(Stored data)
┌────────

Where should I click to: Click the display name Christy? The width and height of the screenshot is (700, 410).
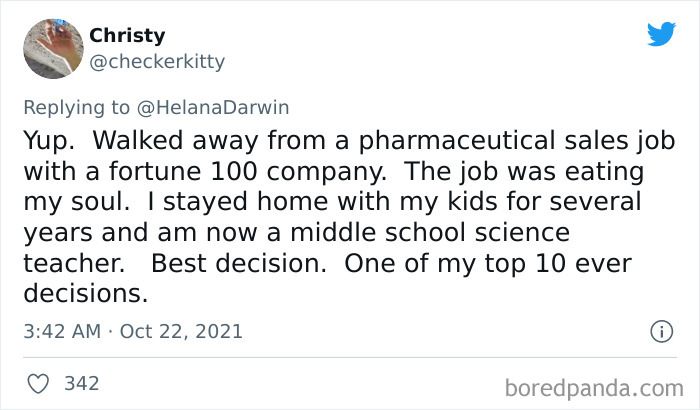tap(127, 35)
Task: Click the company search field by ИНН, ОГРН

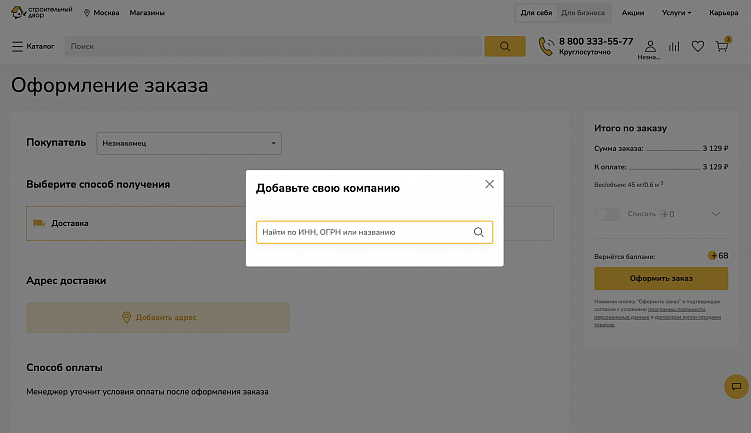Action: tap(365, 232)
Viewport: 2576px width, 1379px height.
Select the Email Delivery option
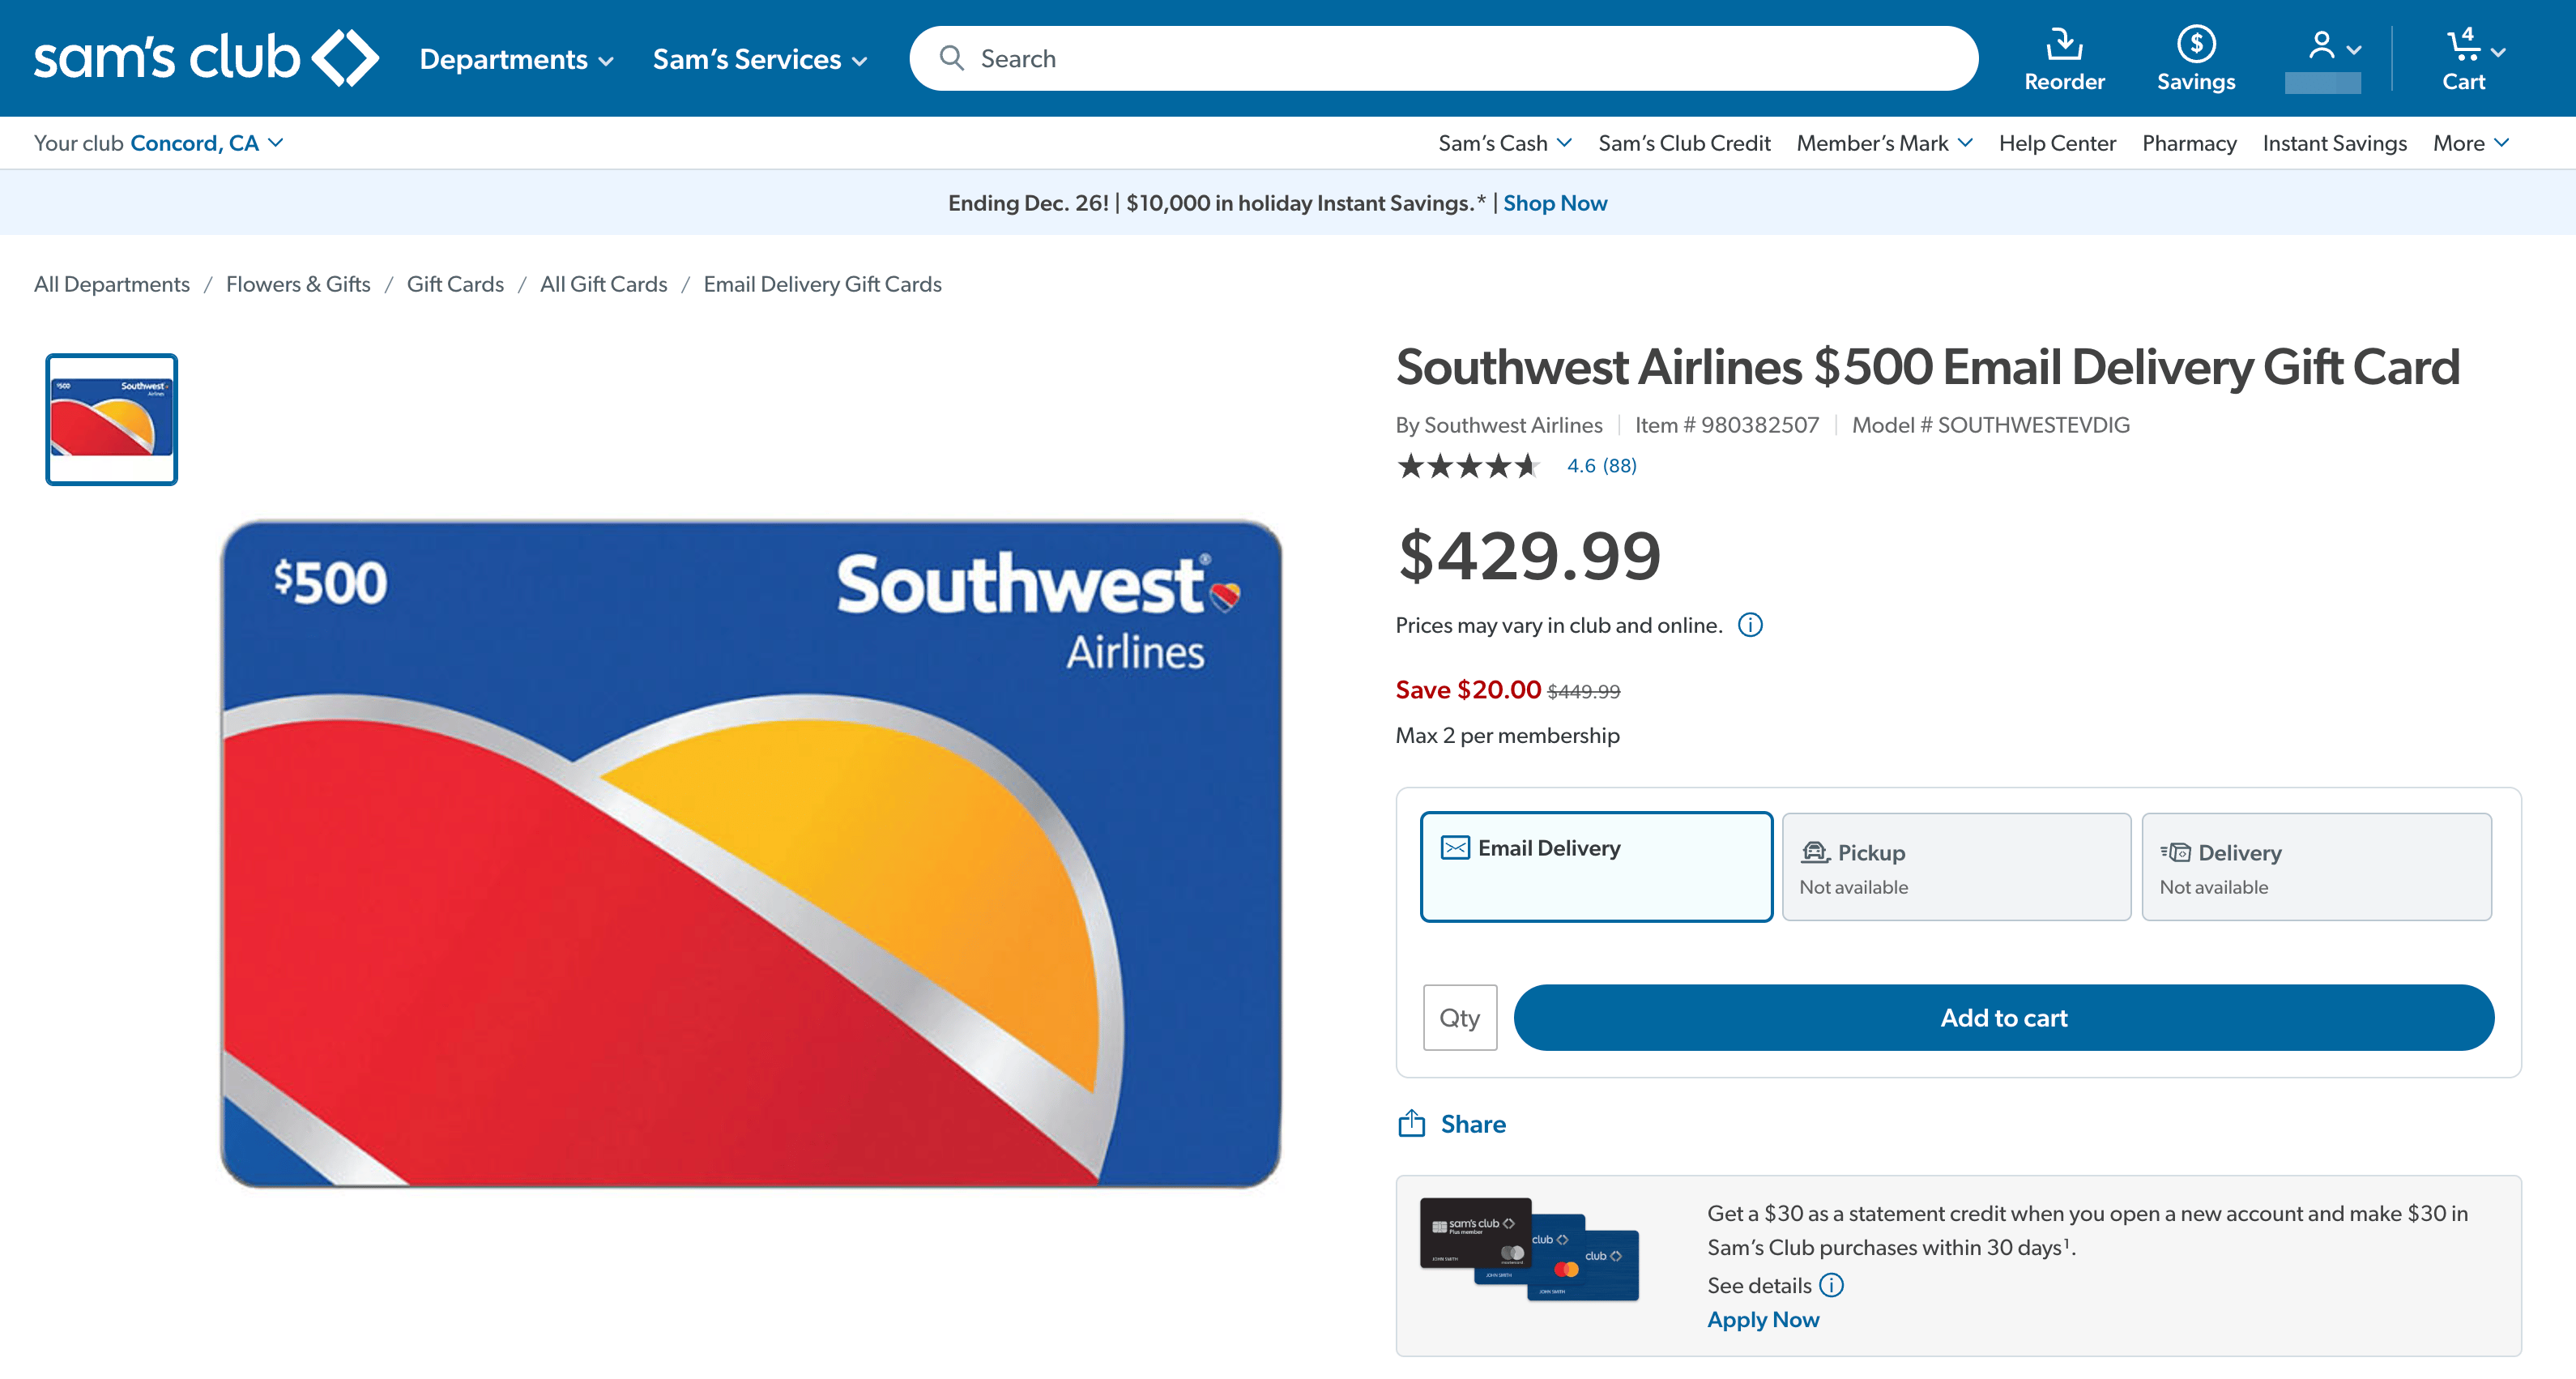(1595, 866)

└────────

Quote the records above in full, dropping each picture.

Where should I click to: Click the display name Christy? The width and height of the screenshot is (700, 410).
tap(127, 35)
Task: Click the company search field by ИНН, ОГРН

Action: tap(365, 232)
Viewport: 2576px width, 1379px height.
Select the Email Delivery option
(1595, 866)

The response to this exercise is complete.